Alternatively, recent research might have not always succeeded in producing varieties bundling farmers’ preferences for different traits. Perhaps efforts promoting improved varieties are likely to be successful if they package information on different attributes of new varieties rather than focusing solely on usual agronomic traits. Our findings resonate with similar studies elsewhere, for instance, the authors of [11], who report that stover quantity and quality are important criteria in farmers’ assessment of maize cultivars in crop–livestock farming systems in Ethiopia and Tanzania. Other studies point out that farmers’ interests in adopting and using improved varieties of grain crops reflect their trait valuations and preferences [34,41,42].

Finally, more research is needed in this area before making more general statements of findings, like ours. While farmers express interest in many feed quantity and quality attributes, they might not accept dual-purpose varieties that compromise on other attributes, particularly yield. Though some evidence elsewhere has suggested that biomass and yield goals of improved varieties may not necessarily be in conflict [43], there is a need for more research on potential trade-offs between feed attributes and other attributes, including grain and field attributes, consumer (e.g., taste) and market (e.g., seed and grain price) attributes, in dual-purpose varieties. Specifically, further research is needed to explore acceptable thresholds in these trade-offs, particularly with traits that farmers appreciate most so that farmers remain interested in adopting the improved varieties. Finally, new varieties must fit smallholder farming systems, including the biophysical conditions, such as climate and soil [44]. Thus, for new varieties to succeed, crop improvement programs must understand the farmers’ needs adapted to their farming systems [39].

6. Conclusions

The results of this study indicate that mixed crop–livestock systems are the dominant farming systems in the study districts. Maize, sorghum, and groundnut are the major crops, accounting for more than 75% of households’ cropping lands. Farmers generally grow improved maize varieties, but largely local varieties of sorghum and groundnut. Lack of adequate feed was the most limiting constraint for livestock production in the study districts. Yield, drought tolerance, and disease resistance were highly rated in importance in farmers’ choice of varieties. Farmers also considered feed quality and quantity attributes important in their choice of dual-purpose varieties. Stover yield and digestibility, along with biomass yield, stay green, and dry matter, were found to be important feed attributes for farmers. This suggests that there is a potentially high demand for dual-purpose crops. Farmers’ stated preferences for (some) yield and feed attributes were significantly correlated with the likelihood of production of dual-purpose crops and growing improved varieties, but the degree of correlations varied across crops.

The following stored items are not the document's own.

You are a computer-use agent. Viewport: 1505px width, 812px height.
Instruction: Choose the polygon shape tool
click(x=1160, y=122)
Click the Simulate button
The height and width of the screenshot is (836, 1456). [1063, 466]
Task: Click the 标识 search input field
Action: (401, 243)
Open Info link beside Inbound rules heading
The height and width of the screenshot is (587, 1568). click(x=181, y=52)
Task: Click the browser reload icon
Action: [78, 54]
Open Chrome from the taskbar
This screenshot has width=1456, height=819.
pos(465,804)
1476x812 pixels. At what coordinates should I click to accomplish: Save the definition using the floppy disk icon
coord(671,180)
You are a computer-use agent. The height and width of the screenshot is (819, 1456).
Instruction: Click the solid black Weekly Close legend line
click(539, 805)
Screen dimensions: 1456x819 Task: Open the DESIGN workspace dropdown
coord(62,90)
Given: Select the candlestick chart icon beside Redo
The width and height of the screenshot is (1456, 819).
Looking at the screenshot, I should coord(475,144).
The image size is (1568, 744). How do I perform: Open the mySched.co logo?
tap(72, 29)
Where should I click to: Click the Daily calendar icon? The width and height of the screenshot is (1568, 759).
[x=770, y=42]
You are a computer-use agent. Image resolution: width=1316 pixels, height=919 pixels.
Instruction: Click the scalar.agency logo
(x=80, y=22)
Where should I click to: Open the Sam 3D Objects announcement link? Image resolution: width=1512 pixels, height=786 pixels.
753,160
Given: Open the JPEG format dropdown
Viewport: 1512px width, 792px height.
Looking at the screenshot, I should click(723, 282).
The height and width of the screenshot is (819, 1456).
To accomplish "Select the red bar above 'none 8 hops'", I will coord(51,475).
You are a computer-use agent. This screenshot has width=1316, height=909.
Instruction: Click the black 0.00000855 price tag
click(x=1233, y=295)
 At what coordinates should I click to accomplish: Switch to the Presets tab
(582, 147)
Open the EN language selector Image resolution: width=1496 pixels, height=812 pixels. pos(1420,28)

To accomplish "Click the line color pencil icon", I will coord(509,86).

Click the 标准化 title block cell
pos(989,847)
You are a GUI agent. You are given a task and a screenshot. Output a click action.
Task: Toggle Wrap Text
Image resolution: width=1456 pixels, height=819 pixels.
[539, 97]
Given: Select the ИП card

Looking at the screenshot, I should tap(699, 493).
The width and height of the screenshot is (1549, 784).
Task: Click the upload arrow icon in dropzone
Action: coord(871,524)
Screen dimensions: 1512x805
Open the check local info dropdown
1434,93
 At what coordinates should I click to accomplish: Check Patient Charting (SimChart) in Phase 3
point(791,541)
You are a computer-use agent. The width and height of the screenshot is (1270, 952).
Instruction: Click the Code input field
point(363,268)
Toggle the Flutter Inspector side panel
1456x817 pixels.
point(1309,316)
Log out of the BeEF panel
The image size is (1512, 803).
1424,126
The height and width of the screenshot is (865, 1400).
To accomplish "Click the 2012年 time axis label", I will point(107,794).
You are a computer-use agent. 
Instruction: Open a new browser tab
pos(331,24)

Our study results have important implications for breeding, targeting, and development of dual-purpose varieties of the target crops in Zimbabwe. We show that farmers are interested in varieties with high grain yield, disease-resistance, drought-tolerance, and enhanced feed quality and quantity. To shorten the average age of dominant varieties for all crops and realize genetic gains, breeding programs must match farmers’ preferences and trait needs. Specifically, trade-offs between preferred traits must be addressed. Finally, our results suggest that dual-purpose varieties should not compromise grain and field attributes that farmers usually consider important. This is critical to ensure the adoption of improved dual-purpose cultivars at scale for greater impact in developing countries. Overall, our results are insightful for crop improvement teams to define and refine customer-oriented and market-driven product profiles for breeding programs.